_DOCUMENT SECTION_
↓↓↓

Well friends, I’m afraid this is going to be my last post for a while. In less than 24 hours I’m going we’re going to be heading out into the pre-dawn morning to climb on board a (flying chocolately goodness) TAROM flight and head to Spain. And even if you’re not a member of Facebook, you can see my “upcoming events” on the sidebar, which includes my returning home on the fifth of next year.
I certainly hope you had (and are having) a wonderful holiday. Frankly, holidays have always been tough for me. I’ve already confessed to what I was doing on December 25, 1989 and there haven’t been many Christmases since that were much better.
Most years I’d be working on Christmas. Why not? It was easy money and then I didn’t have to sit around at home looking out the window and wishing I could enjoy the same things others do. I guess it’s one of those German-American-Puritan kind of deals where if you work yourself half to death, people at least respect that.

↑↑↑

_OBJECTIVE_
Please copy the holiday blog post from "Well friends, I’m" up to and including "were much better.", swapping "TAROM" for "Lufthansa". Use only the blog post for this; the rows below it play no part.

_PROVIDED RECORDS_

↓↓↓

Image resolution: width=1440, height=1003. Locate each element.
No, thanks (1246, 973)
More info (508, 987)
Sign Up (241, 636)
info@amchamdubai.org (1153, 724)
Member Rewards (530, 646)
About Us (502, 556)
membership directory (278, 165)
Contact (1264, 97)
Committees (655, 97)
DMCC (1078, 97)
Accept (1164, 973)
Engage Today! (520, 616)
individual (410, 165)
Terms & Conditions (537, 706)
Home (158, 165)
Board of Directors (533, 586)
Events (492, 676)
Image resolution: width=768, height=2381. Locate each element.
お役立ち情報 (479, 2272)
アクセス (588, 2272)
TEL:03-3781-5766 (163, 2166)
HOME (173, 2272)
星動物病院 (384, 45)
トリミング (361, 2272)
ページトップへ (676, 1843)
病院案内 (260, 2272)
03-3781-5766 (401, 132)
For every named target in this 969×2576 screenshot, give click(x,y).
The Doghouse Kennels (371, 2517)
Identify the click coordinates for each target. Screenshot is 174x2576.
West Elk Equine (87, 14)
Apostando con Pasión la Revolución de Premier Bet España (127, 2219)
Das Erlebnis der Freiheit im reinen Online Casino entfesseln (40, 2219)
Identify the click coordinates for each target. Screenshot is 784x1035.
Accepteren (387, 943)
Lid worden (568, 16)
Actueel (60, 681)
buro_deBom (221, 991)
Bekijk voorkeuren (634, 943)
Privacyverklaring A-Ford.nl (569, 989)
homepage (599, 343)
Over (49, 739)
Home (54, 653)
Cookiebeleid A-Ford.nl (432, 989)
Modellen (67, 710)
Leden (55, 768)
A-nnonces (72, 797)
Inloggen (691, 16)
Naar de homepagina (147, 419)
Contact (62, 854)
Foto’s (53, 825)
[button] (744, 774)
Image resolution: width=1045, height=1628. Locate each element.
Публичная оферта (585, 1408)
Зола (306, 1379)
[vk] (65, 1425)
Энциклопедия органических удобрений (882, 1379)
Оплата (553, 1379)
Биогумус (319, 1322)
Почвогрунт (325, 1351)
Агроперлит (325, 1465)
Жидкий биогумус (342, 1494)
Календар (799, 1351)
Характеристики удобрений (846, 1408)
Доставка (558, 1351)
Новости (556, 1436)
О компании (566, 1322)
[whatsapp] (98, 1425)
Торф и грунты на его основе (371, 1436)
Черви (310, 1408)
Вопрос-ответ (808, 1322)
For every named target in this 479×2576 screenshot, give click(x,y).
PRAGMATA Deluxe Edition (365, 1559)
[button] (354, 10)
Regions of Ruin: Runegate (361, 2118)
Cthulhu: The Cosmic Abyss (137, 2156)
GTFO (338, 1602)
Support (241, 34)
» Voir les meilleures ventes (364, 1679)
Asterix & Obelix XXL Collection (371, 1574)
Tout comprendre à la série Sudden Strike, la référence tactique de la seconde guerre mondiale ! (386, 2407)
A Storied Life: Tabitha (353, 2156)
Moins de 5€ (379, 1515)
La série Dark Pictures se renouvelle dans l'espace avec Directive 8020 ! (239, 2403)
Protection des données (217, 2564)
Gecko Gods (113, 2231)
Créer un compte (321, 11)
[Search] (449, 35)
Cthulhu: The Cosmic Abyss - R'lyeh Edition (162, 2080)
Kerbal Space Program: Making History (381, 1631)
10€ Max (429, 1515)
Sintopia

↑↑↑

_THE COMPLETED TASK_
Well friends, I’m afraid this is going to be my last post for a while. In less than 24 hours I’m going we’re going to be heading out into the pre-dawn morning to climb on board a (flying chocolately goodness) Lufthansa flight and head to Spain. And even if you’re not a member of Facebook, you can see my “upcoming events” on the sidebar, which includes my returning home on the fifth of next year.
I certainly hope you had (and are having) a wonderful holiday. Frankly, holidays have always been tough for me. I’ve already confessed to what I was doing on December 25, 1989 and there haven’t been many Christmases since that were much better.